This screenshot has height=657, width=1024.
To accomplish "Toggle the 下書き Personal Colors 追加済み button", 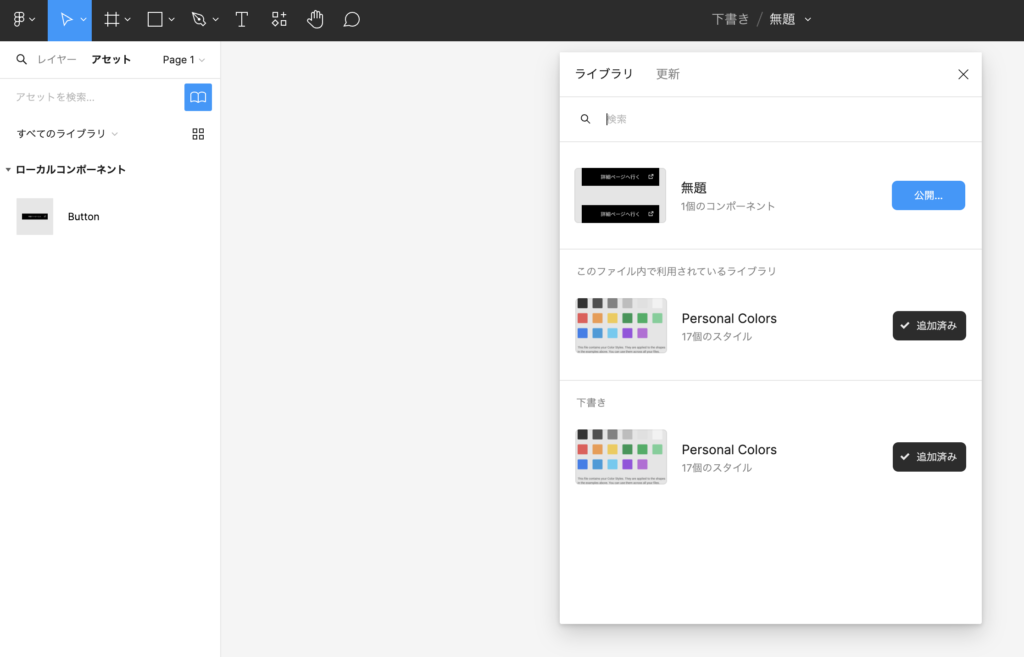I will tap(928, 457).
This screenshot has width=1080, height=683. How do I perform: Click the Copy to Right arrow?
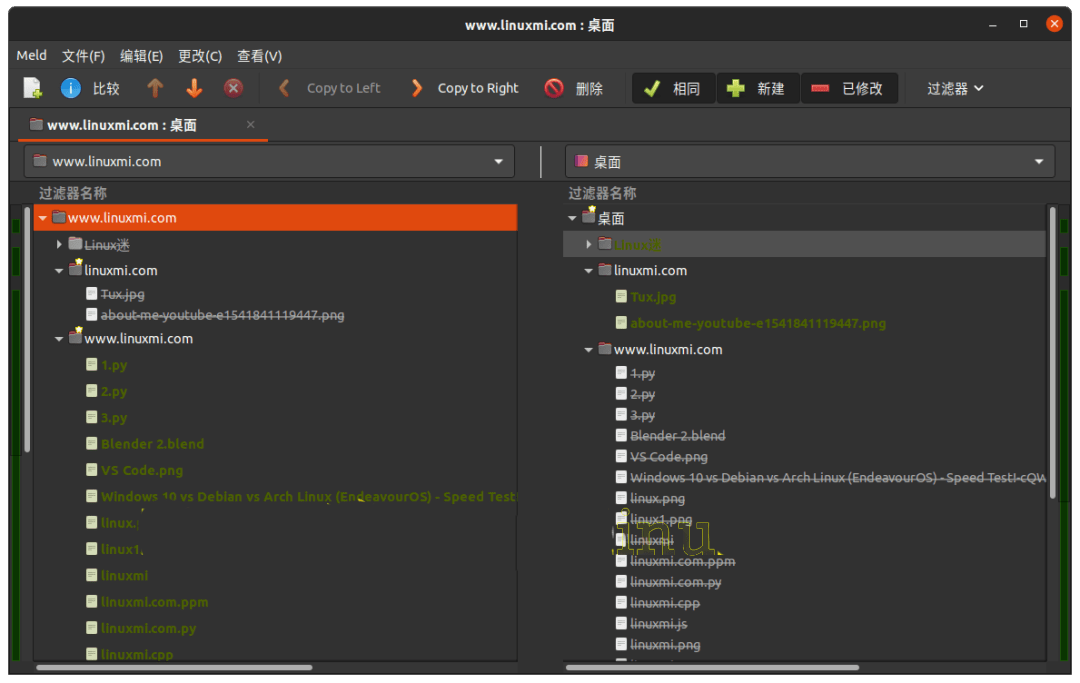[x=417, y=88]
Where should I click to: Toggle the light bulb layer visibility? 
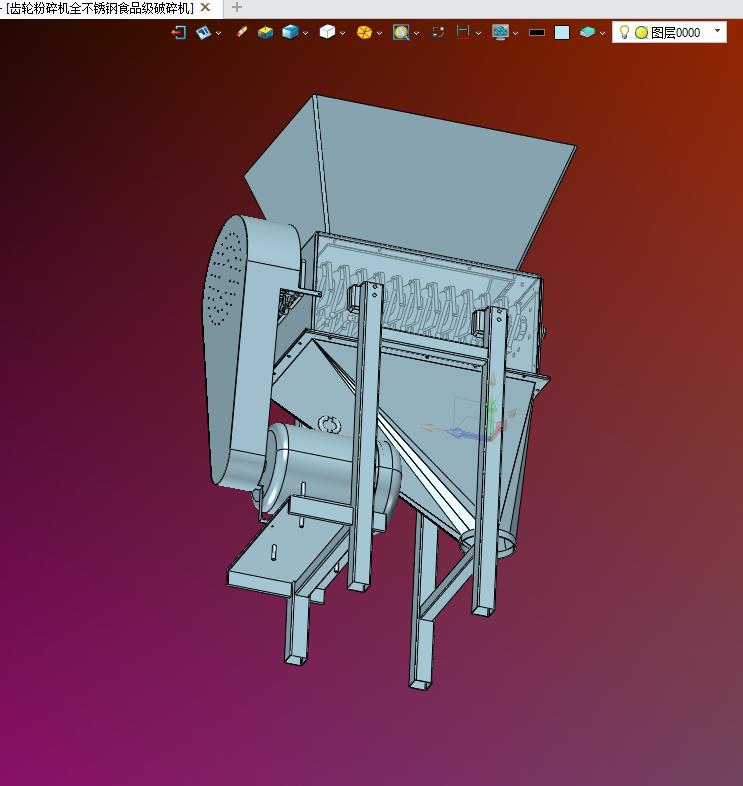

## Directions
Reproduce exactly, and only, the lines that begin at the one containing "This screenshot has width=1080, height=683." and end with the final line of the data, both included, while omitting every picture.

## Task result
This screenshot has width=1080, height=683. How do I perform: Click the Copy to Right arrow?
[x=417, y=88]
Where should I click to: Toggle the light bulb layer visibility? 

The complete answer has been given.